Once you have the best human-engineered baseline you can devise, click the Optimize button. Select the algorithms you wish to train to match your human baseline. Click OK to initiate a set of generic algorithm (differential evolution) optimizations where the parameter(s) of each Whittaker algorithm are optimized to match as closely as possible your human designed baseline. PeakLab launches an embedded python procedure to perform these training optimizations.

Note that you are training these algorithms how to process just this specific type of separation or spectral analyses. Baselines of an entirely different rate of change or data with significantly different S/N, sampling rate, or width of peaks will require separate optimizations.

When the optimizations are complete, you will see a summary similar to the following:

In this example, the arpls, lsrpls, and drpls outperformed the other algorithms in matching the human designed baseline. When you click OK, the parameter(s) for each of the algorithms will be automatically updated in the dialog so that you can view the optimizations.

Choose the Partial option each time it appears so that the human designed baseline is never updated if you wish to keep it displayed.
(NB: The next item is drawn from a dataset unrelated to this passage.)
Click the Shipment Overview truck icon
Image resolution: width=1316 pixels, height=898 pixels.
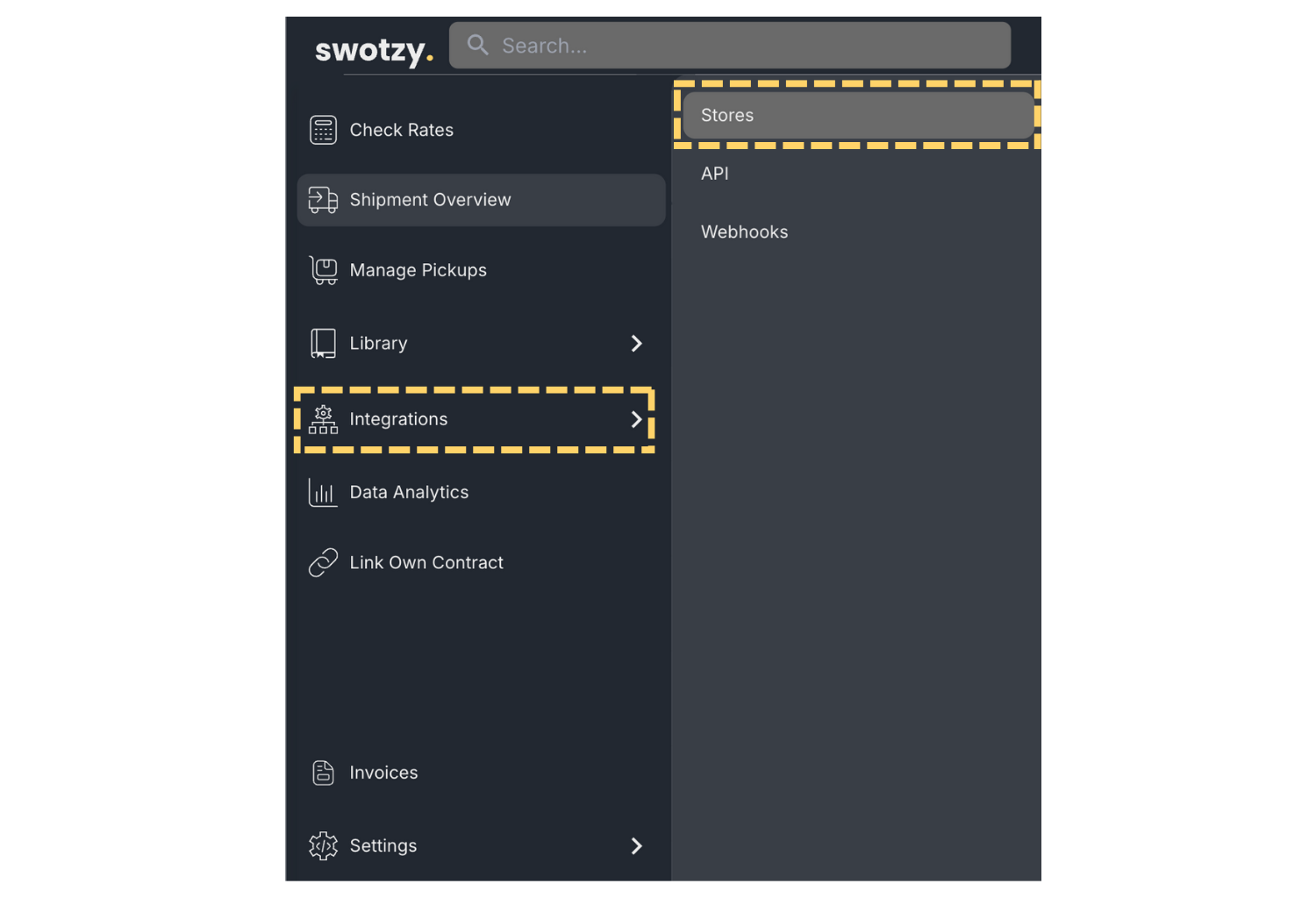323,199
The Whittaker baselines algorithms override your selected points as each determines it own set of peaks and baseline points in the data. Your own specified points or those automatically determined by the selected method are not used, even though they are shown on the plot as a reference.

If the arpls algorithm is chosen as the Model after this optimization, the optimized arpls lambda will be used, generating the white baseline above. You can then select all of the different baselines in you wish to see which one best manages your specific baseline.

Optimization of the BEADS Algorithm

All of the Whiitaker algorithms are either order N, or modified for PeakLab to use an order N pentadiagonal solver. Although the Whittaker algorithms are iterativem they converge reasonably swiftly.

The BEADS baseline algorithm, on the other hand, is a computationally expensive DSP procedure that is also offered in the Baseline option. Please be wary of optimizing the BEADS algorithm alongside the Whittaker algorithms unless your data has a reasonably low N. The BEADS is notoriously hard to manually tune, and as such the optimization may be of appreciable value, but it is a very slow iterative algorithm, especially with large data sets, and the GA must optimize five different parameters. It is recommened that you optimize BEADS only if you specifically want to use this algorithm.